## Source extract
Bassmaster Classic 2010 Interview with SEBILE Pro-Staffer Todd Faircloth ~
Third Place Finisher


A lanky, laconic Texan from Jasper, SEBILE pro staffer Todd Faircloth shares
much with us in a concise manner, wasting nary a word to teach us exactly
how he achieved his formidable third place finish in the 2010 Bassmaster
Classic. Please enjoy learning how you too can perfect a classic performance
of your own by following Todd's sage advice on ripping the grass with
SEBILE's lipless Flatt Shad crankbait.


"I caught probably 75% of my fish at the 2010 Bassmaster Classic on Lay Lake
in Alabama on the SEBILE Flatt Shad. I was throwing it in coontail grass
that was growing in water depths up to the five foot range and just fishing
flats and anywhere that the grass was a little bit thicker, it seemed like
it was better for me," explains Todd.


"One of the differences between a SEBILE Flatt Shad and a lot of other
lipless crankbaits is you can fish the Flatt Shad a lot, lot slower in the
grass as opposed to a traditional lipless crankbait. I think that slowness
was one of the real keys for me in the Classic, especially the last two days
when the intense angling pressure really got to those fish."

## Extracted data
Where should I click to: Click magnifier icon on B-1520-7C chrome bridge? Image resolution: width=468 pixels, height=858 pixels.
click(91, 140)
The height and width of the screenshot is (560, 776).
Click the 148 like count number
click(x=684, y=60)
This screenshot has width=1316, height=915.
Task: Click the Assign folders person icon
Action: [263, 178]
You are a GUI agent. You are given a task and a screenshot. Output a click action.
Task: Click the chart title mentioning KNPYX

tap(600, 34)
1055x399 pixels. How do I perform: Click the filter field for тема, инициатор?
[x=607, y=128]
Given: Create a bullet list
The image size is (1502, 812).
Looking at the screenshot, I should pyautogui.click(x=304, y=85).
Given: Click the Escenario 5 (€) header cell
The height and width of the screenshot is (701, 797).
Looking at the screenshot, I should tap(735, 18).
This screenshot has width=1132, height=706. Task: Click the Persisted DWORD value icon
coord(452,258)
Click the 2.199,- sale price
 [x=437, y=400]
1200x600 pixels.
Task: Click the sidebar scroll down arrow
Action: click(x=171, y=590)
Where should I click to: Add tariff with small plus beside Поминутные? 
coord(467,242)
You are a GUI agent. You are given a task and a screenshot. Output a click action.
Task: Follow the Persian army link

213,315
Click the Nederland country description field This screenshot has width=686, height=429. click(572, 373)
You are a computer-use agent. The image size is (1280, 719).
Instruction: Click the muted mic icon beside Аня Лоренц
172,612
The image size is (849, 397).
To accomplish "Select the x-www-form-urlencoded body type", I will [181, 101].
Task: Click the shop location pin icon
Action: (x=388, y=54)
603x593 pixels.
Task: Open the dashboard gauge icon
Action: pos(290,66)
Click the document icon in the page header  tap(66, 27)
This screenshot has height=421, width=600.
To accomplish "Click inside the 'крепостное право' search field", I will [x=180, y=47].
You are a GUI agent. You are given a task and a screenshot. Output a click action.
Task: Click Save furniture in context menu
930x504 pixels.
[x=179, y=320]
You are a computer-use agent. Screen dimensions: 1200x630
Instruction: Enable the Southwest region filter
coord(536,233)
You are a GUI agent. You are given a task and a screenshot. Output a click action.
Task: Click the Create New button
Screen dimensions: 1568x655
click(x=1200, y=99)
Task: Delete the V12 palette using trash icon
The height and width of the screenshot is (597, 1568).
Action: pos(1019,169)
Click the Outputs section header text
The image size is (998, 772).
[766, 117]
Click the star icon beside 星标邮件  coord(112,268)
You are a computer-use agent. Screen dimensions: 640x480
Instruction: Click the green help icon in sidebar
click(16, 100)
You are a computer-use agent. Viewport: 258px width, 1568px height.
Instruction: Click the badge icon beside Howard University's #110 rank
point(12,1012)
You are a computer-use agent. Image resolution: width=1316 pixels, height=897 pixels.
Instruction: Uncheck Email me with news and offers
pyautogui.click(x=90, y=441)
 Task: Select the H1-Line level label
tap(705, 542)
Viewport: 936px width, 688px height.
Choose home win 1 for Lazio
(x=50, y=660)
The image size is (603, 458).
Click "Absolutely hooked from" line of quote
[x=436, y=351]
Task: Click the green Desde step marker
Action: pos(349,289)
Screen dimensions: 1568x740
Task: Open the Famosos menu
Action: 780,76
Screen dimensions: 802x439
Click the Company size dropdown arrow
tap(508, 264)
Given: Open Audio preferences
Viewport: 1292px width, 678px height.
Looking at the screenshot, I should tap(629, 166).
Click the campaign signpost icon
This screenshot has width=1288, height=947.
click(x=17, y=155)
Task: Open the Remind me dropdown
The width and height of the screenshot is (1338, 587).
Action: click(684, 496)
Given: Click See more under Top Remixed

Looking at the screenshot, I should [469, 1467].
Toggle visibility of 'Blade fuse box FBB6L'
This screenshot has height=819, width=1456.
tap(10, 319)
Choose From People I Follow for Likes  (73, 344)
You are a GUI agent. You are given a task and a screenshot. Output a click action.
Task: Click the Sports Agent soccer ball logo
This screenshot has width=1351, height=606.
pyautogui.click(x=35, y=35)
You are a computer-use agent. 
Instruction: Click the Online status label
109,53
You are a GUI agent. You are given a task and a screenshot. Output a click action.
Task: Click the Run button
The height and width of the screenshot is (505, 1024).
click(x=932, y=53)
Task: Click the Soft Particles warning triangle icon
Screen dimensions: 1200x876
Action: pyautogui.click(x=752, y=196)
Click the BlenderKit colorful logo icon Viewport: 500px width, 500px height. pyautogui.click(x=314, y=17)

## Given task
Please transcribe from the Todd Faircloth interview the part that opens with the words containing "Bassmaster Classic 2010" and closes with "Flatt Shad crankbait.".

## Expected answer
Bassmaster Classic 2010 Interview with SEBILE Pro-Staffer Todd Faircloth ~
Third Place Finisher


A lanky, laconic Texan from Jasper, SEBILE pro staffer Todd Faircloth shares
much with us in a concise manner, wasting nary a word to teach us exactly
how he achieved his formidable third place finish in the 2010 Bassmaster
Classic. Please enjoy learning how you too can perfect a classic performance
of your own by following Todd's sage advice on ripping the grass with
SEBILE's lipless Flatt Shad crankbait.